= WORK TO COMPLETE =
1. According to the reply about indexing a word with a plus sign, where was the synonym substitution for "+/-" performed?
2. Reproduce the passage of the reply about indexing a word with a plus sign, starting with "Re: Indexing word" and going on through "the whitespace tokenizer.".

= PAGE =
◇ ◇ ◇ ◇ ◇ ◇ ◇

Re: Indexing word with plus sign

Walter Underwood Tue, 23 May 2017 11:47:58 -0700

That was on Solr 1.3, so I’m pretty sure it was the whitespace tokenizer.


The synonym substitution for “+/-" was done in client code and indexing code, 
outside of Solr. We also sanitized queries to remove all query syntax 
characters. 

wunder
Walter Underwood
wun...@wunderwood.org
http://observer.wunderwood.org/  (my blog)


> On May 23, 2017, at 11:21 AM, Fundera Developer 
> <funderadevelo...@outlook.com> wrote:
> 
> Thanks Walter!!
> 
> For the sake of curiosity, do you remember which Tokenizer were you using in 
> that case?
> 
> Thanks!

◇ ◇ ◇ ◇ ◇ ◇ ◇

= DATA EXTRACT =
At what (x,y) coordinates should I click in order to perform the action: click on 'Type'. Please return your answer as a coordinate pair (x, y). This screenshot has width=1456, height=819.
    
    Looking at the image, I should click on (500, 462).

◇ ◇ ◇ ◇ ◇ ◇ ◇

= RESULTS FOR EACH TASK =
1. In client code and indexing code, outside of Solr.

2.
Re: Indexing word with plus sign

Walter Underwood Tue, 23 May 2017 11:47:58 -0700

That was on Solr 1.3, so I’m pretty sure it was the whitespace tokenizer.